(EXCERPT):

•••

Russia-Ukraine war at a glance: what we know on day 517 of the invasion | Ukraine #RussiaUkraine #war #glance #day #invasion #Ukraine

  • Russia said it had neutralised two Ukrainian drones over Moscow in the early hours of Monday, with one crashing close to the defence ministry in the city centre. Officials said the drones hit non-residential buildings in the capital and that there were no casualties. The attack came one day after Kyiv vowed to “retaliate” for a Russian missile attack on the Black Sea port of Odesa. The White House said it does not support attacks inside Russia.

  • The governor of Ukraine’s Odesa region said Russia was trying to “make the world starve” by attempting to completely block exports of Ukrainian grain to global markets after the latest in a series of Russian air attacks struck grain infrastructure on the Danube River. The UN secretary-general, António Guterres, called on Russia to return to a deal allowing the safe Black Sea export of Ukrainian grain in line with a proposal he made to Vladimir Putin after Russia quit the deal a week ago.

  • A top US Treasury official will highlight Washington’s efforts to facilitate Russian grain and fertiliser exports during a visit to Kenya and Somalia and stress that Moscow’s exit from the Black Sea grain deal will hurt African states, a spokesperson said on Monday.

  • The UN’s nuclear watchdog said on Monday it had found anti-personnel mines in an area of the Russian-held Zaporizhzhia nuclear power plant in Ukraine and complained for the second month running that this violated safety procedures.

  • US officials say the Biden administration is sending up to $400m in additional military aid to Ukraine, including a variety of munitions for advanced air defence systems and a number of small, surveillance Hornet drones. The aid comes as attacks in the war escalated to include strikes in Moscow and Crimea.

•••

(STORED RECORDS):
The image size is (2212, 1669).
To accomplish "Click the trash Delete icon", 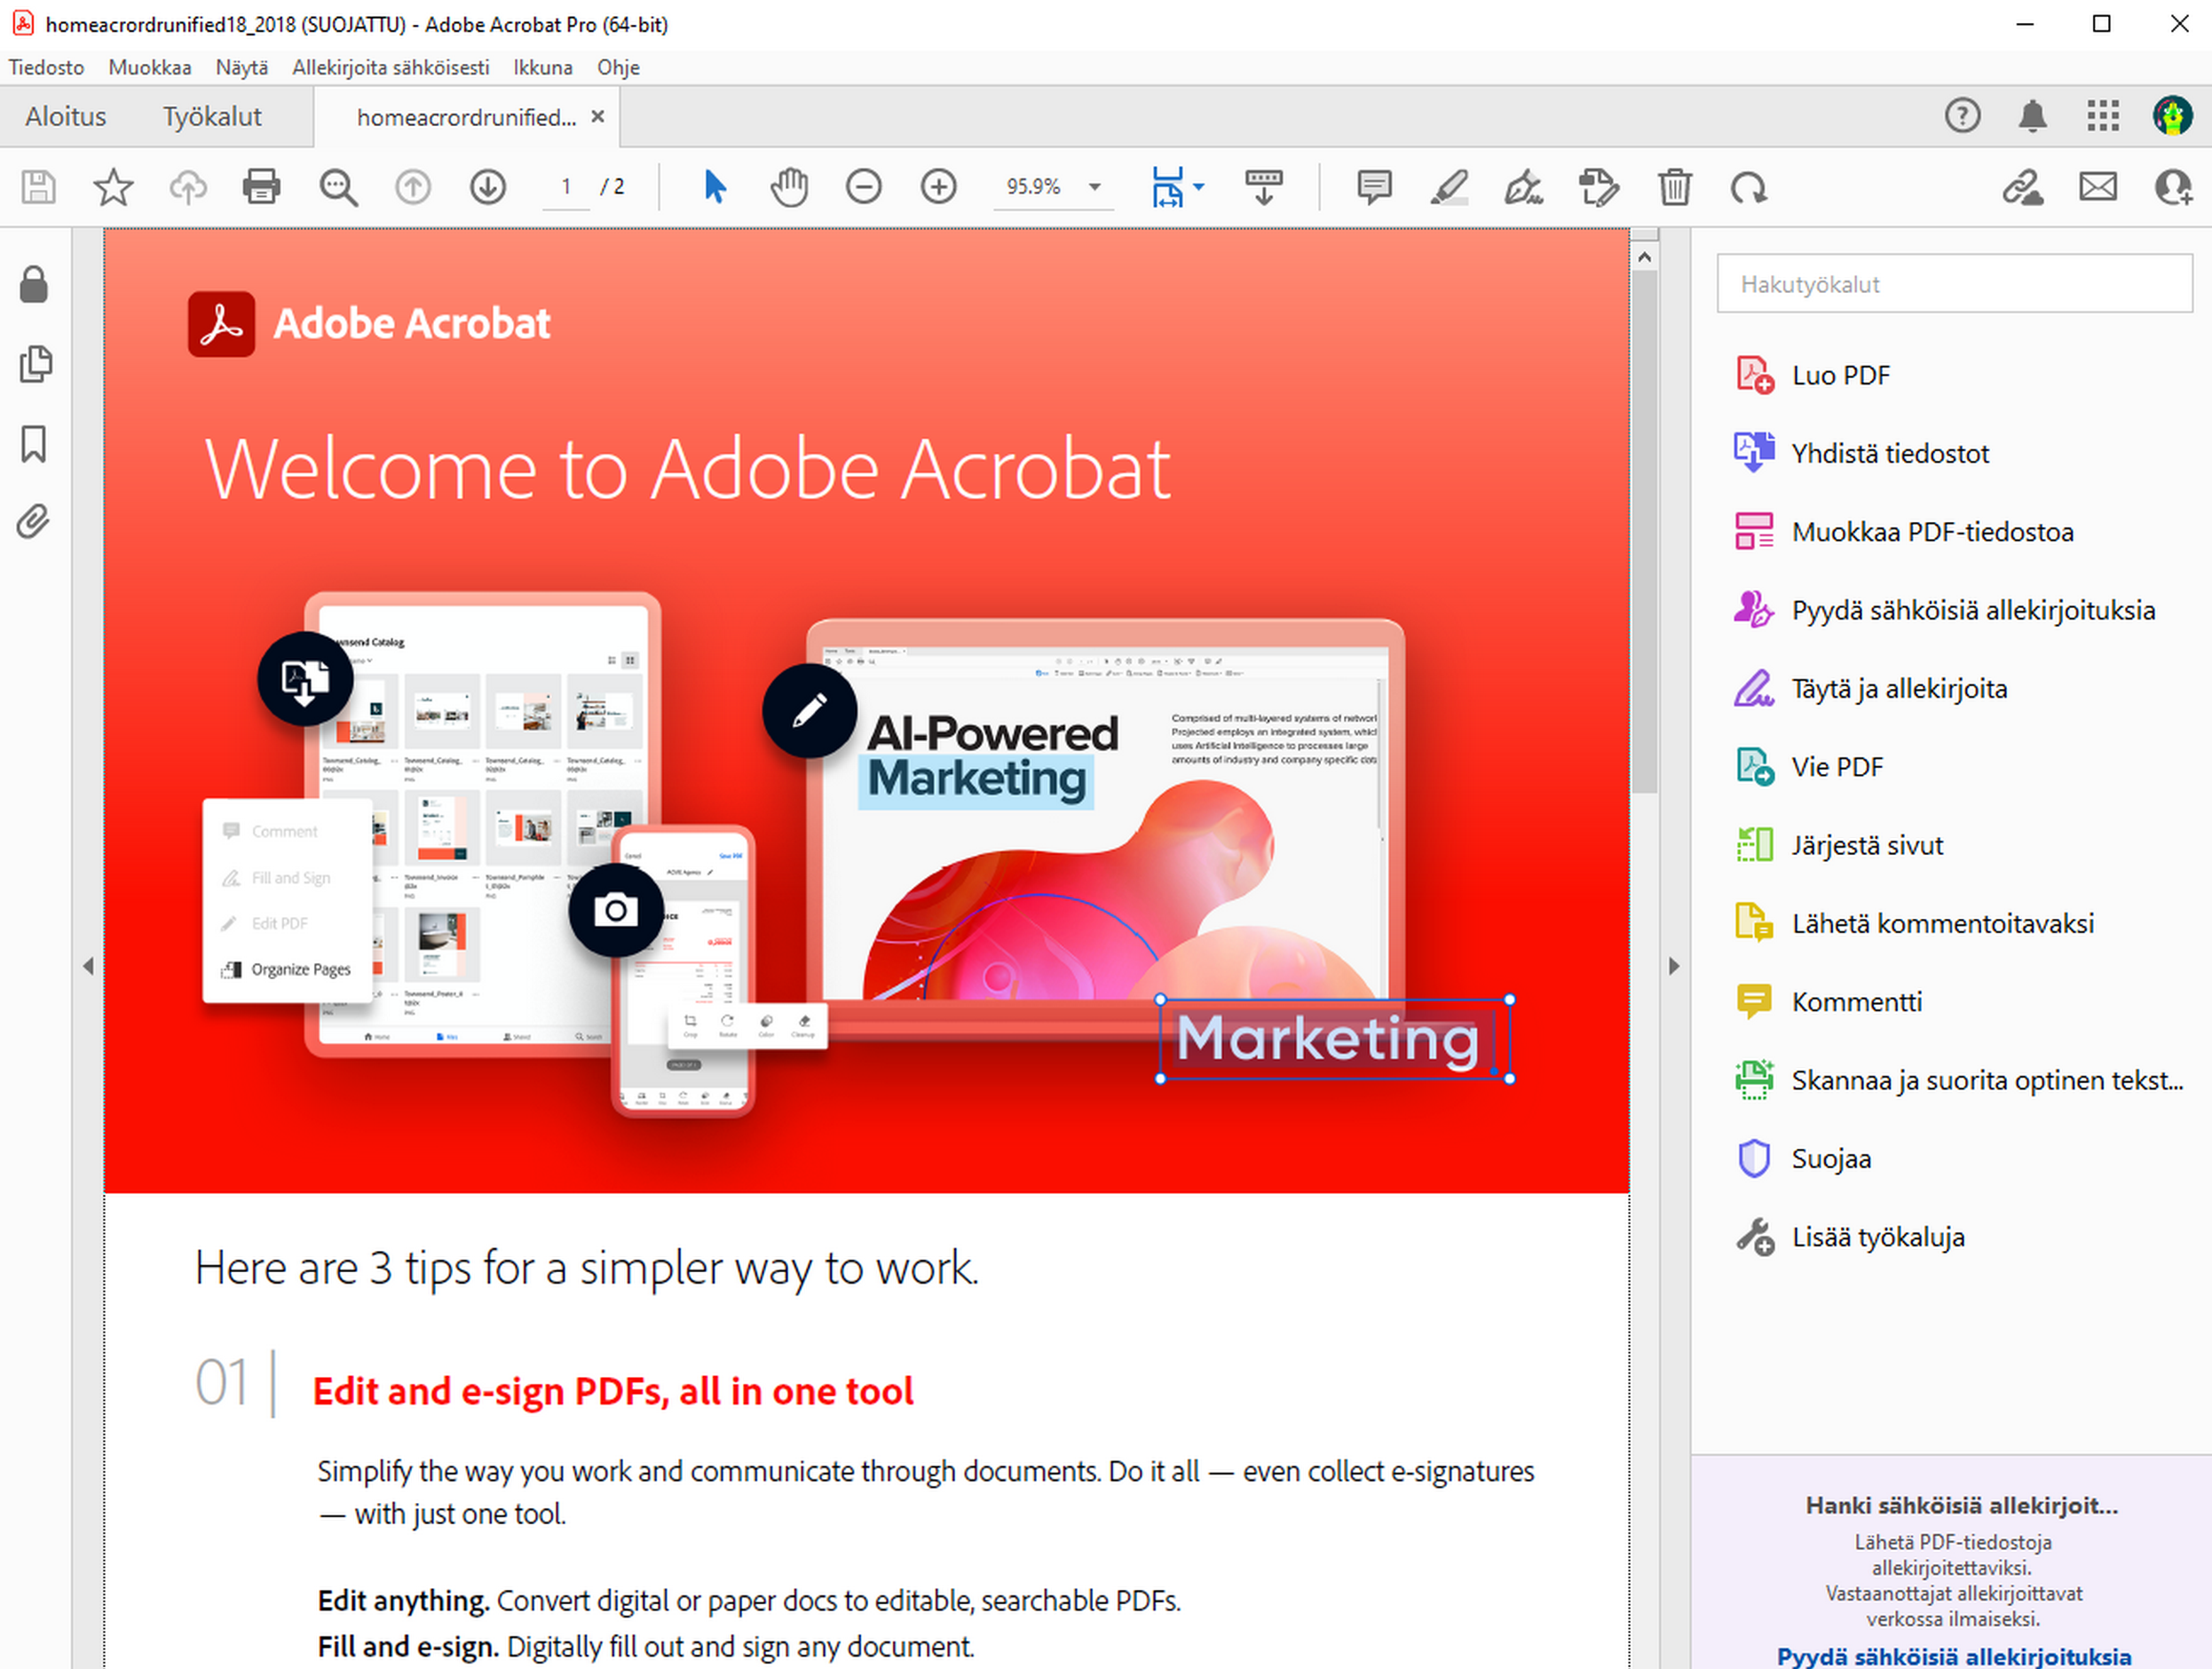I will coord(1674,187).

•••

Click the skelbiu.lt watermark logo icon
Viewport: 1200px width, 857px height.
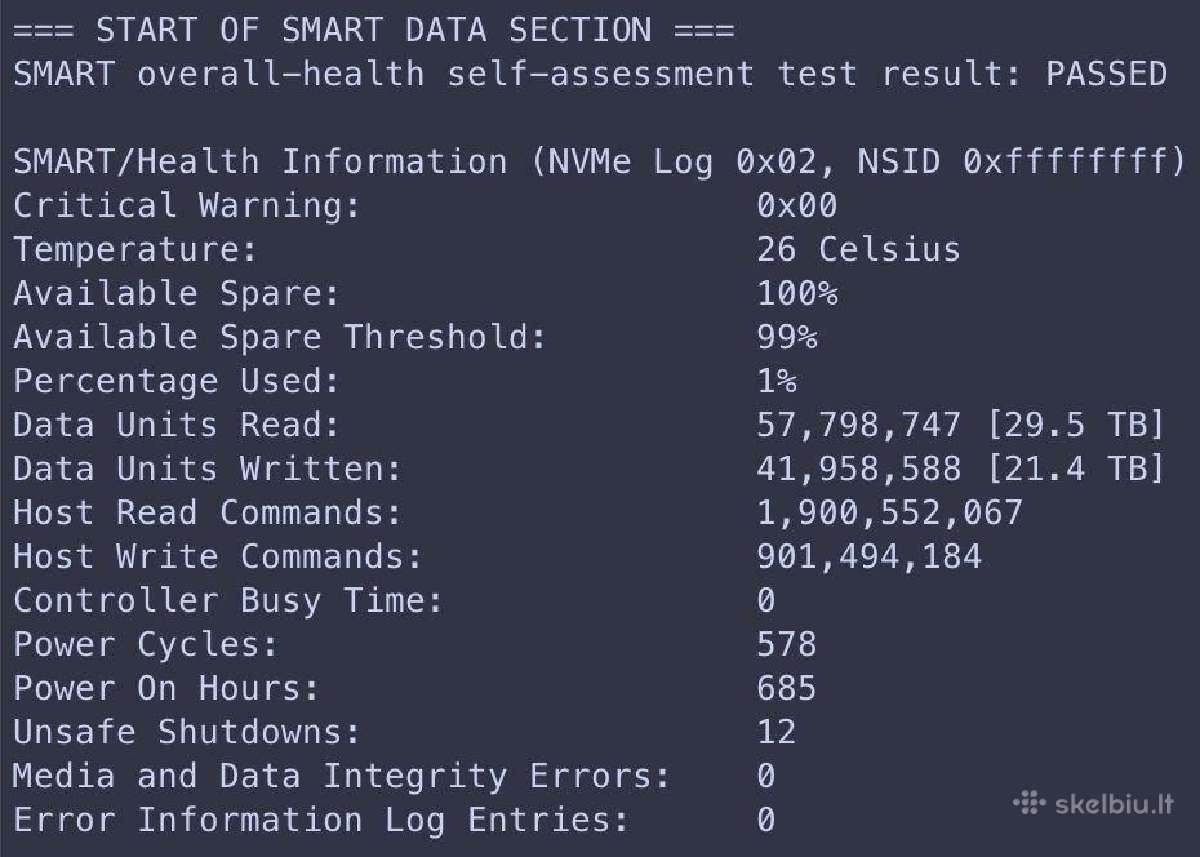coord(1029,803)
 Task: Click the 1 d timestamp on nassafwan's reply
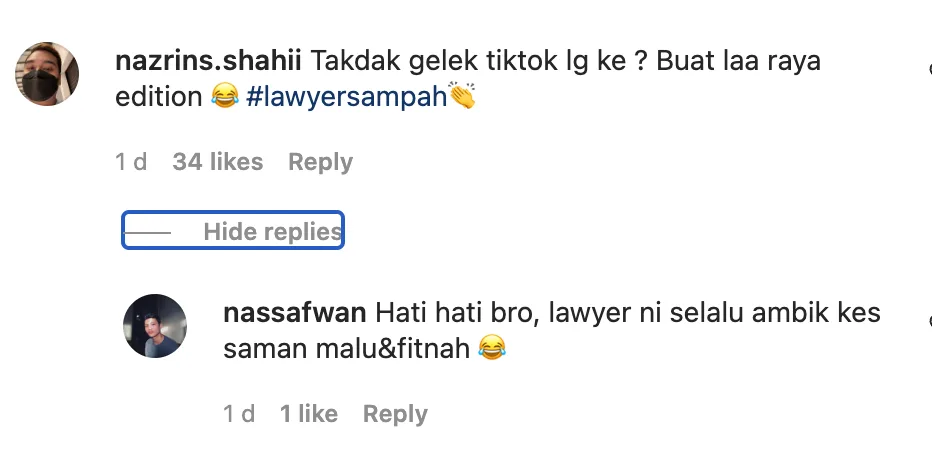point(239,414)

•••

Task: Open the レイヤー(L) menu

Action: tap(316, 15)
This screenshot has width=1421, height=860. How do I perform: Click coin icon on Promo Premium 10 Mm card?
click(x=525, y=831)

•••

(GIVEN EXERCISE): Return the passage of the war summary from "Russia-Ukraine war at" to "attacks inside Russia.", copied word for word.

(RESPONSE BELOW):
Russia-Ukraine war at a glance: what we know on day 517 of the invasion | Ukraine #RussiaUkraine #war #glance #day #invasion #Ukraine

  • Russia said it had neutralised two Ukrainian drones over Moscow in the early hours of Monday, with one crashing close to the defence ministry in the city centre. Officials said the drones hit non-residential buildings in the capital and that there were no casualties. The attack came one day after Kyiv vowed to “retaliate” for a Russian missile attack on the Black Sea port of Odesa. The White House said it does not support attacks inside Russia.